Not only is it a time consuming and energy-intensive process, it’s also emotionally fraught and made all the worse by the fact that HR professionals are often so inundated by resumes that job seekers never hear back.
Spend a few weeks on the job market and you’re likely to be convinced that something, somewhere is broken.
Paul Murskov agrees, and he founded HireKeep to make things better — at least for sales professionals. Why begin in the sales area? For one, that’s where Murskov’s own background lies, as well as that of his team. More importantly, however, Murskov believes this is an area where a company like HireKeep can make a big impact.
According to Murskov, sales professionals are costly for a company to hire, onboard and train, and once they get there they tend to have exceedingly low job satisfaction. And Murskov is passionate, really passionate, about job satisfaction.
“For me, just to hear someone say ‘I love my job,'” he said, trailing off with a wistful look.
So how does HireKeep improve the hiring process and contribute to job satisfaction all at once?
“We’re a little bit like the eHarmony for sales recruiting,” Murskov said. Essentially HireKeep goes “beyond the resume” by analyzing key relationship and culture data both on the side of the company looking to hire and on the side of the job seeker. An algorithm then matches candidates to jobs based on how well-aligned their respective values are.
Job seekers, the clients in the HireKeep equation, are provided with one match at a time, allowing them a level of focus that is unusual in the modern “machine gun” method of application processes. “The job application process should be like a DNA match rather than search and destroy,” Murskov said.
HireKeep’s process and product is different from others out there because the company is looking to innovate rather than automate, Murskov says.
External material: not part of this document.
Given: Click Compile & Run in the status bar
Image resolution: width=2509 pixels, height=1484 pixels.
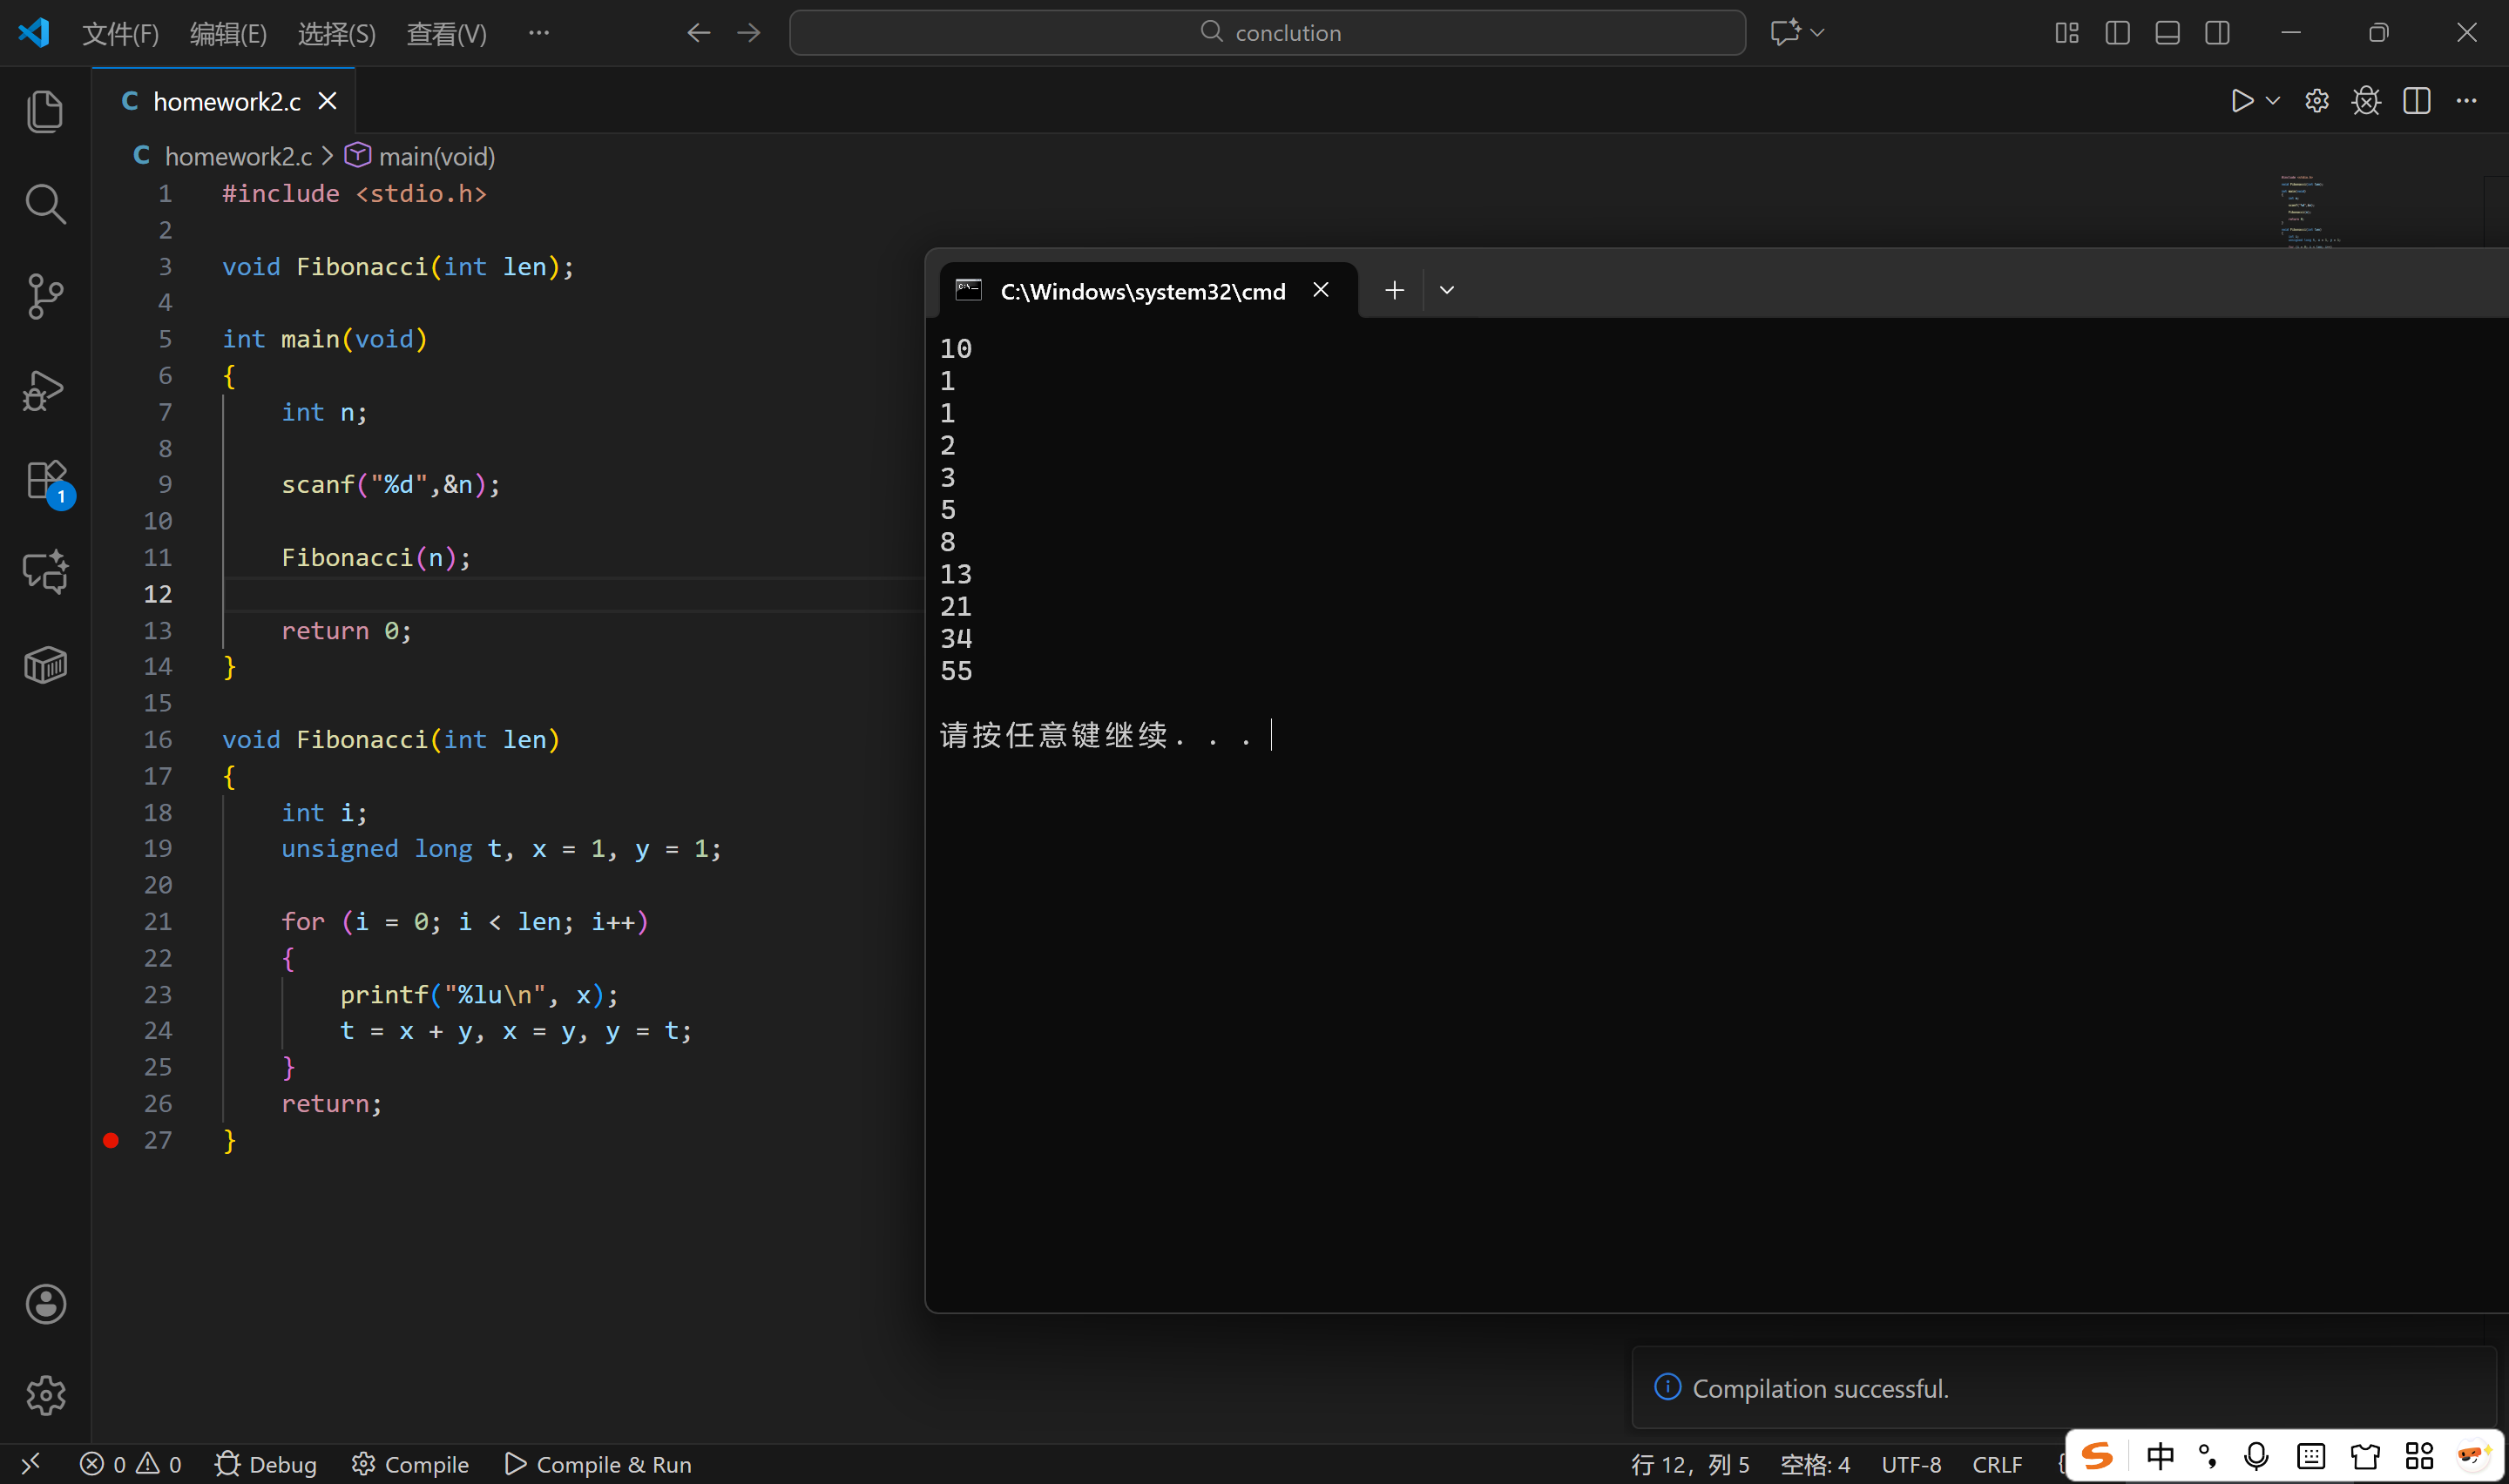Looking at the screenshot, I should pyautogui.click(x=598, y=1464).
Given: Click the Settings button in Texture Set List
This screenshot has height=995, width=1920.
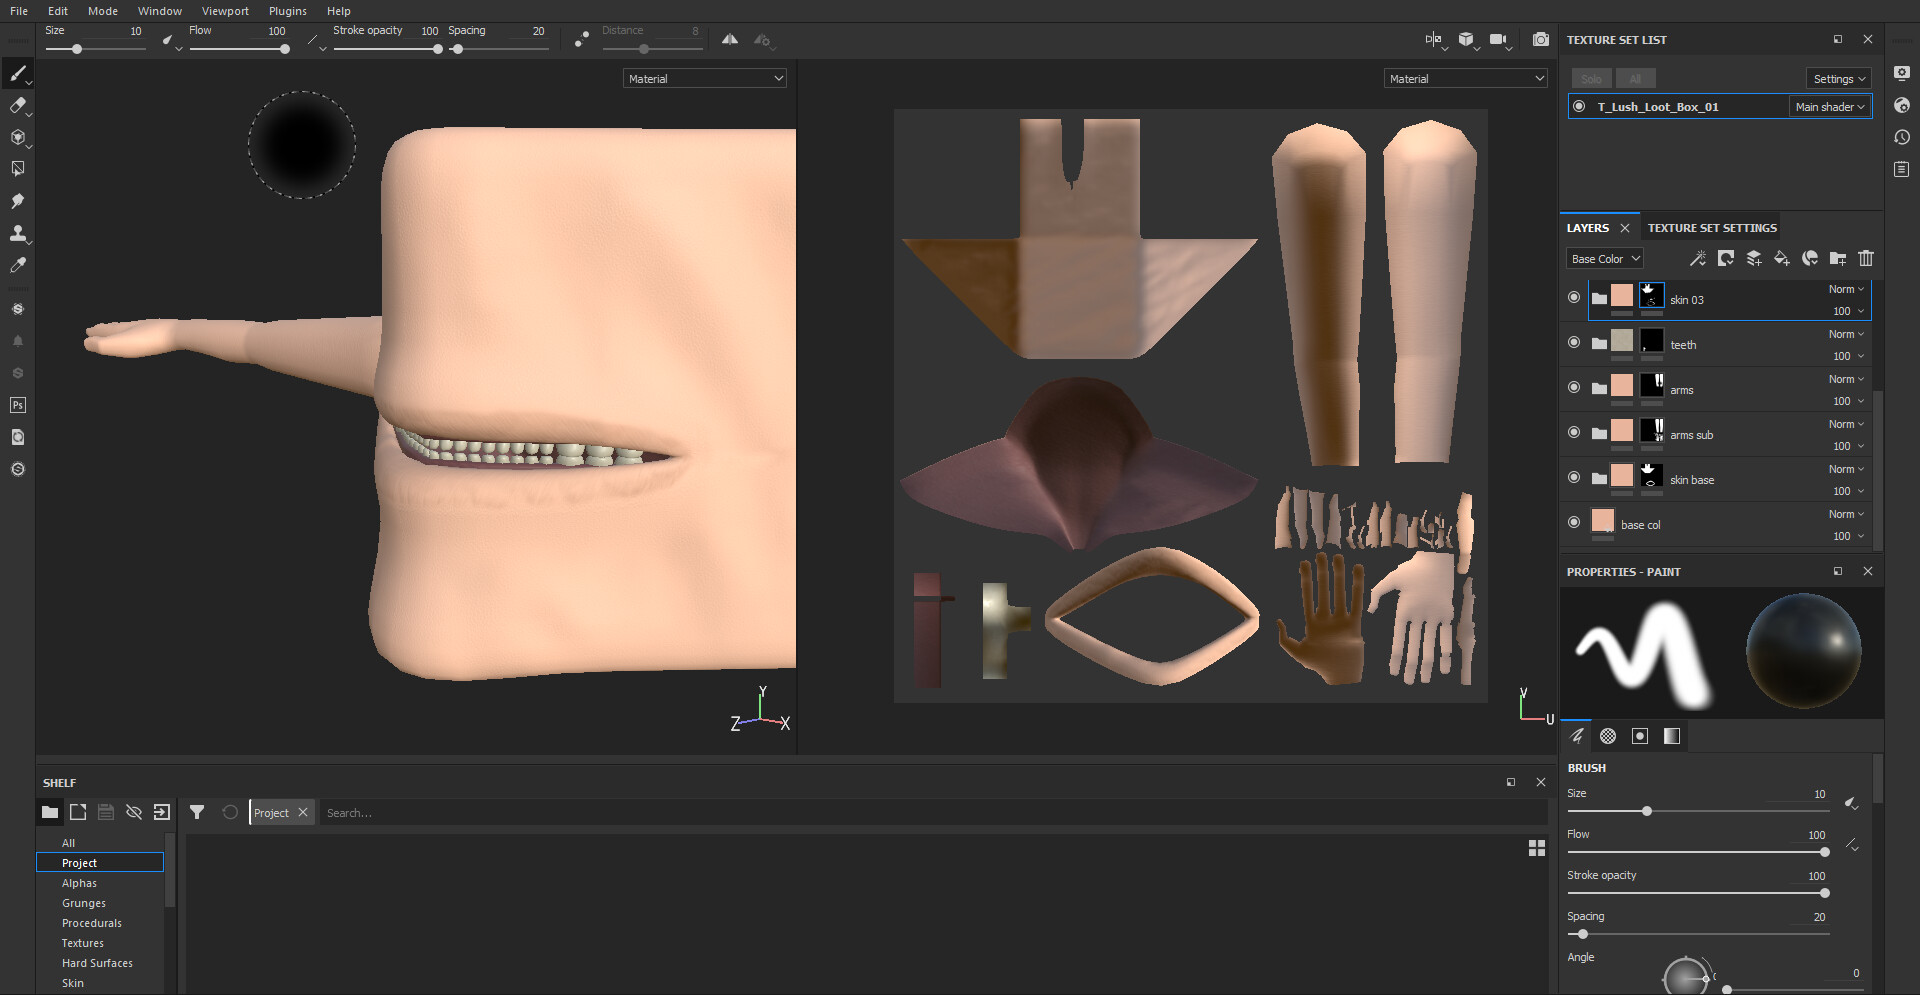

For now the HireKeep process is almost a bespoke experience — featuring a lot of personalized interaction between the humans involved in the hiring process.
These constraints on scale are intentional at this stage, Murskov says. He’s intent on proving the value of his method before introducing automation to the process. The proof he’s looking for? Happily hired clients who maintain job satisfaction over a period of months or years.
For HireKeep, these kind of results are only just starting to roll in. The company officially launched in March 2015, and, after months of working out of Murskov’s apartment, the team finally moved into new digs at 1776 just weeks ago. The company is still completely bootstrapped.
The other reason happy clients are a priority is because that’s where HireKeep’s revenue lies. The company works on a kind of traditional commission system — they get paid when a company hires one of HireKeep’s client candidates and that hire stays on for a period of months.
Of course, changing the hiring process is not without its challenges. On the company’s side, HR professionals can feel threatened by HireKeep. Murskov told Technical.ly, however, that his intention is to work alongside these people, something he says they embrace once the “get” it.
Meanwhile, on the job seekers side, the HireKeep process is a marked change from the usual process of applying to as many jobs as possible to increase the odds of being hired. However Murskov says he’s confident clients will see the value once they give it a try.
After all, who doesn’t want to meet their perfect (business) match?